If you use this extra time together well, you could come out of the crisis with a stronger, healthier marriage. Stepping away from news and social media updates would be a good place to start. That will give you an opportunity to have some meaningful conversations with your spouse – instead of just the exchange of information when you’re running from one event to another.
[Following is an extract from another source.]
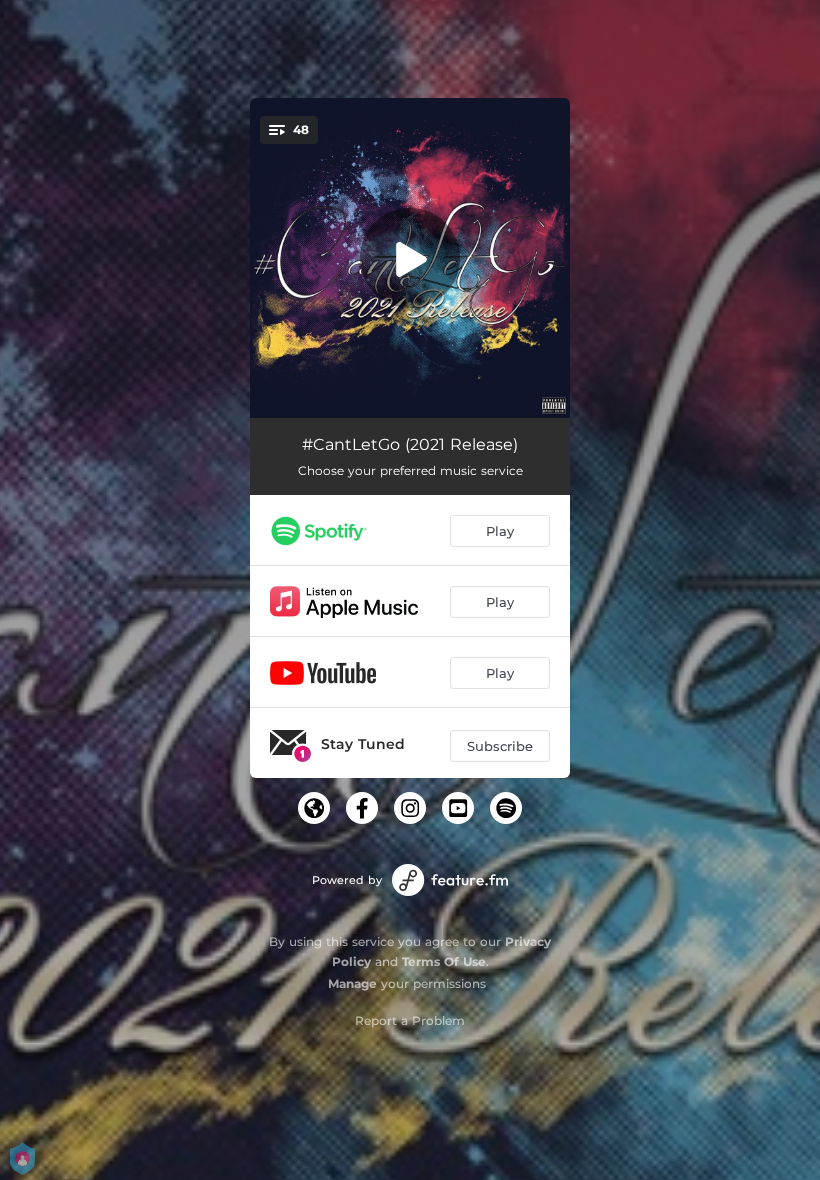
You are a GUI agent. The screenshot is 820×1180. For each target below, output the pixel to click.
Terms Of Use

And remember those fun things you used to do when you first started dating? This might be the perfect time to play games or shoot baskets together. You could go for walks if some nearby trails aren’t crowded. One of the best things to help you reconnect in your relationship is to dream together and plan for a positive future. “Spend at least 10 minutes per day just focused on ‘inner-life’ issues (i.e., emotions, fears, worries, hopes and needs),” Dr. Smalley says. “This will keep you current on how your spouse is really doing.”

This might also be a great time to discover new activities that you can do together or new routines that you’d like to introduce into your life. Dr. Smalley says, “Create some fun traditions while you’re stuck in the house: Play board games or video games. Work on puzzles. Watch movies and TV shows that you’ve wanted to catch up on. Cook together. Fold laundry together.”

Grow closer to God

If you have young kids in the house, this time of avoiding contact with other people outside of your family might not be particularly quiet; however, if you have available time without disruption, it might allow you to study the Bible with your spouse. That can be especially beneficial if one or both of you are fearful of the crisis.

Maybe you and your spouse pray before going to bed each night or before leaving for work each morning. But if you’re both home for an extended period of time, you could add another time of couples prayer at noon or some other time during the day. Part of that special prayer time might be devoted to asking God for the health of family and friends and for wisdom for leaders as they deal with the crisis.

Any time of crisis can be a great opportunity to love and serve your spouse. You can do that through grace, patience and open communication tempered by Christlike love.